━━━ Items
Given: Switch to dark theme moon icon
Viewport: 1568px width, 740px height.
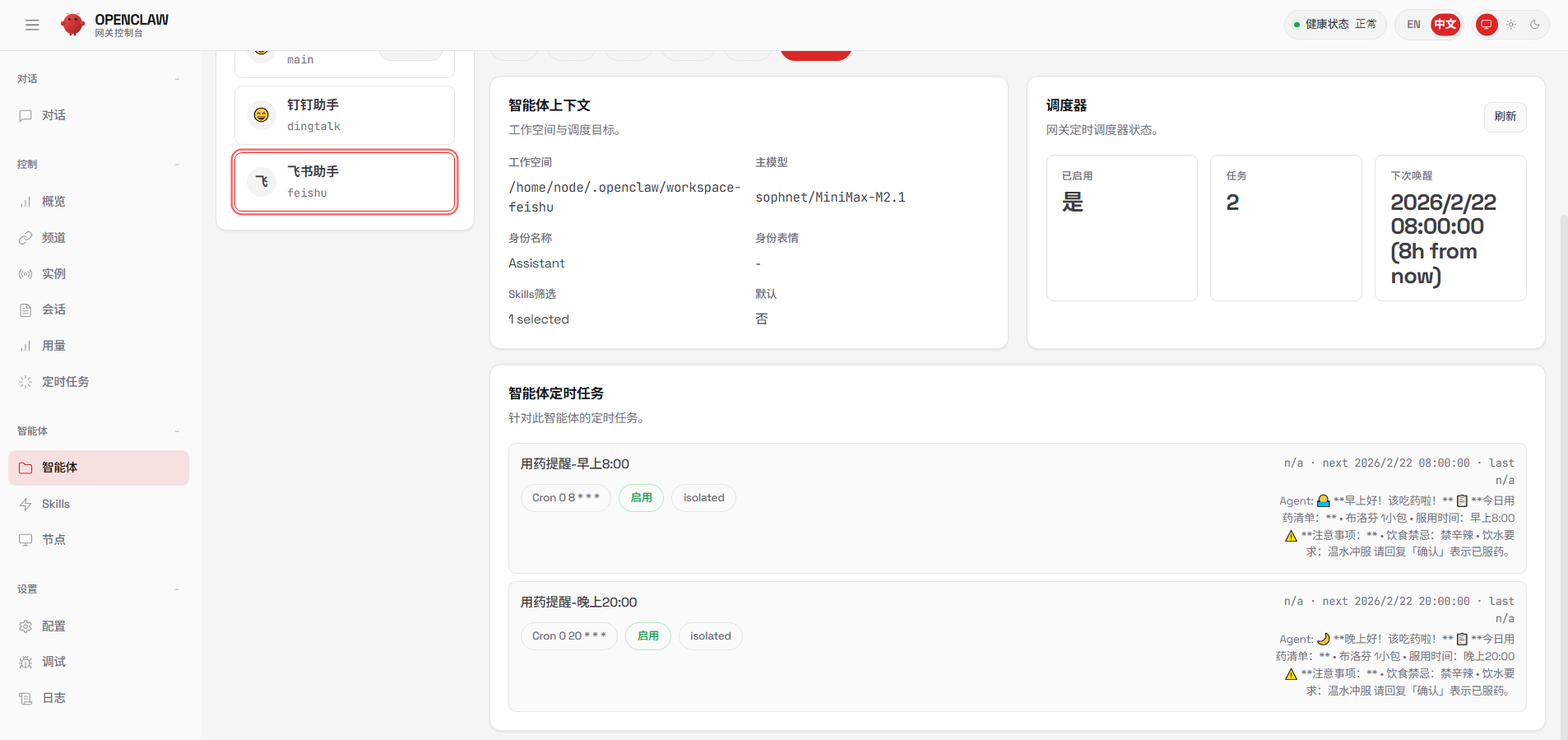Looking at the screenshot, I should click(x=1534, y=25).
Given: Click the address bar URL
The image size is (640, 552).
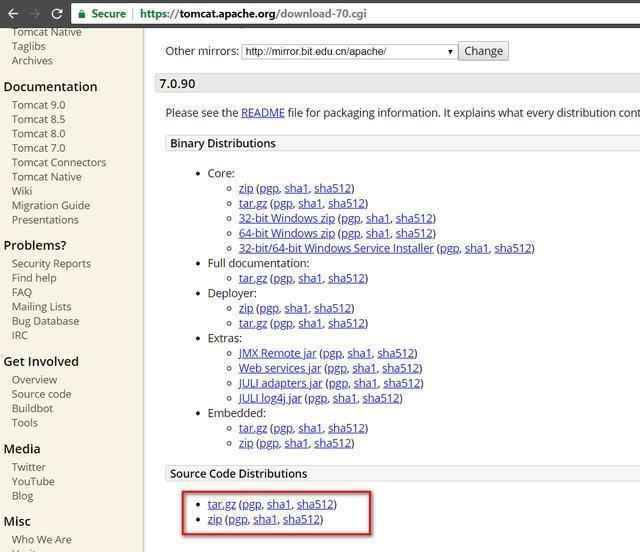Looking at the screenshot, I should click(x=253, y=14).
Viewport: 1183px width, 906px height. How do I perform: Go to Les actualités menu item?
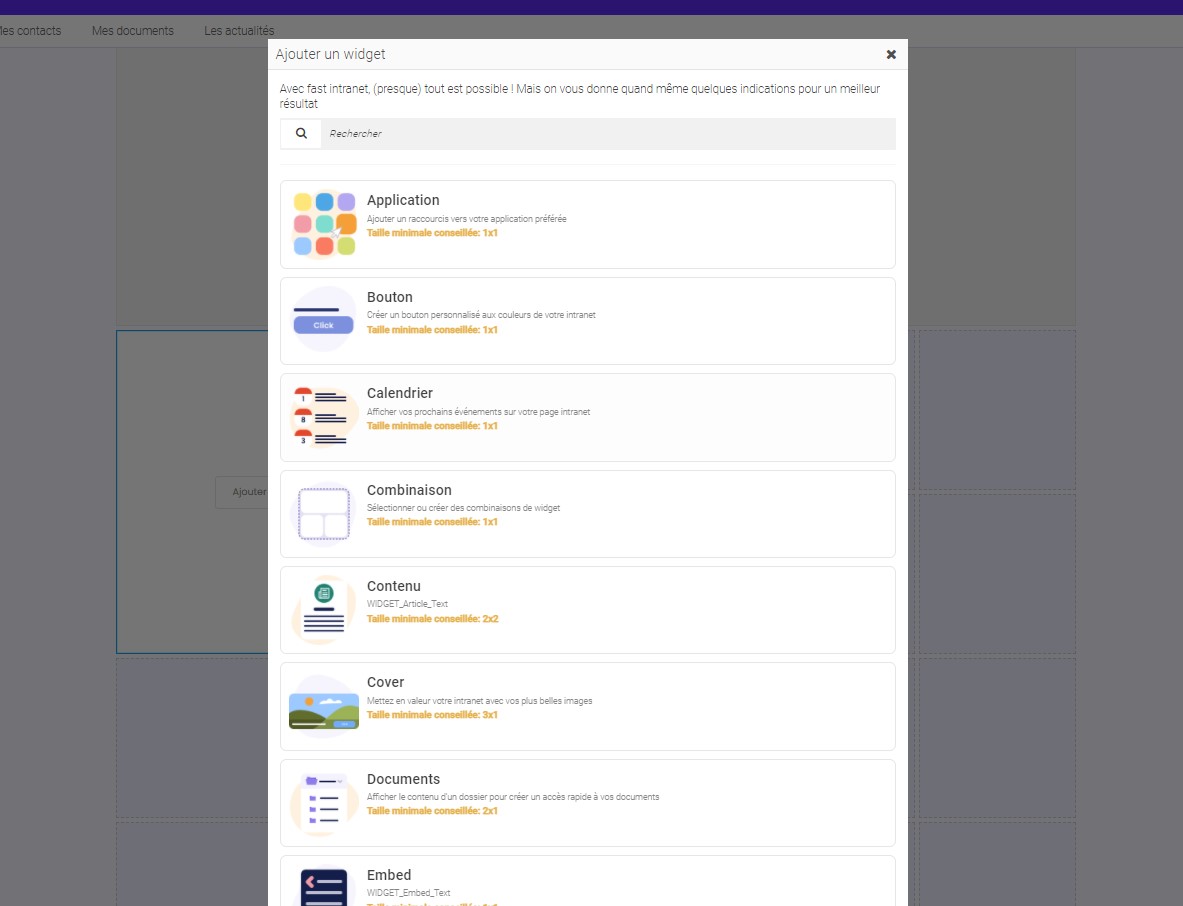(238, 31)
━━━━━━
> **To do**: Turn the items into a two-column CSV with the headers instruction and answer, starting at the line that contains "Given: Click the address bar URL" and ending at the end of the items. Give one row per item, with its text and its answer each in one quoted field, line breaks replaced by spaces, and the pictures left out.

> **Response to the task**:
instruction,answer
"Given: Click the address bar URL The image size is (640, 552).","Looking at the screenshot, I should click(x=253, y=14)."
"Viewport: 1183px width, 906px height. How do I perform: Go to Les actualités menu item?","(238, 31)"